Data provided:
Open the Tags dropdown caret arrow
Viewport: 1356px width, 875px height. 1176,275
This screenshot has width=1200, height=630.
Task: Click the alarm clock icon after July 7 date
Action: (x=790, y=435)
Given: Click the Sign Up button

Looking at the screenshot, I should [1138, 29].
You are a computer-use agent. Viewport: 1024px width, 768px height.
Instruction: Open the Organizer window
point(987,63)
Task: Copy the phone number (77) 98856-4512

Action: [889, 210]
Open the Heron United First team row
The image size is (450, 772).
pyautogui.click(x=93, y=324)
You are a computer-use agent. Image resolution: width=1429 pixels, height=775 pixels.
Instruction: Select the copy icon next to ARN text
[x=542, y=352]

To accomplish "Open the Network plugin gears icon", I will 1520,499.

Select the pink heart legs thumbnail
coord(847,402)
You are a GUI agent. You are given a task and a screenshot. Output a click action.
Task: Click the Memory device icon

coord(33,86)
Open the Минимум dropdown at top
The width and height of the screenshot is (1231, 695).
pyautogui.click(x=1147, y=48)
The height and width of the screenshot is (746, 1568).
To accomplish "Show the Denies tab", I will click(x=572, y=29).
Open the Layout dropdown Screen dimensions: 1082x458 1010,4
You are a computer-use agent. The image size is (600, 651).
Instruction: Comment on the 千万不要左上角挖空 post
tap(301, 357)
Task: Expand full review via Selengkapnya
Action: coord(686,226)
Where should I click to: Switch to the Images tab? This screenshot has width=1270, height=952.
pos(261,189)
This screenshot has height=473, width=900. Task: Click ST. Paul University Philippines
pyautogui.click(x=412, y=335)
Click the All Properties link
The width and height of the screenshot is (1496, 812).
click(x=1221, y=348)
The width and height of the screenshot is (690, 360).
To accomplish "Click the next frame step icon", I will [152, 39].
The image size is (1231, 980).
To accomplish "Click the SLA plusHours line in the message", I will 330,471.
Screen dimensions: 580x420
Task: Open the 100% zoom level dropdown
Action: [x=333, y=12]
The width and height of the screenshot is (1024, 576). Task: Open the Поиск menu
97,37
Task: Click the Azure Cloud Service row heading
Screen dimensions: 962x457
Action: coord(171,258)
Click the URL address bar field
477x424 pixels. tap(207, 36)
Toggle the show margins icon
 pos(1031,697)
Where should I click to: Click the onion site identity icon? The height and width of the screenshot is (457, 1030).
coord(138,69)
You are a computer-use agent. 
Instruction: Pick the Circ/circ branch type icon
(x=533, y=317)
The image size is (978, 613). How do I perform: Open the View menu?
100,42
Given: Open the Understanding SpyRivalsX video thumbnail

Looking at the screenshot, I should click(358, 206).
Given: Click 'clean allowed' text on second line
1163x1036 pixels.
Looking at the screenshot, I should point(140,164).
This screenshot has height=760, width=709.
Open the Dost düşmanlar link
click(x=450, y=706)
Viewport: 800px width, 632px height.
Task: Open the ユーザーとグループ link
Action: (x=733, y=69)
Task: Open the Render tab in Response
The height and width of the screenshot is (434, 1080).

Prompt:
When a line in the material above includes "agent", report that line by copying it.

Answer space:
You are a computer-use agent. Viewport: 1024px width, 768px height.
You are a computer-use agent. Image resolution: width=1429 pixels, height=775 pixels.
You are a GUI agent. You are given a task and a screenshot. Output a click action.
You are a computer-use agent. The image size is (600, 651).
You are a computer-use agent. 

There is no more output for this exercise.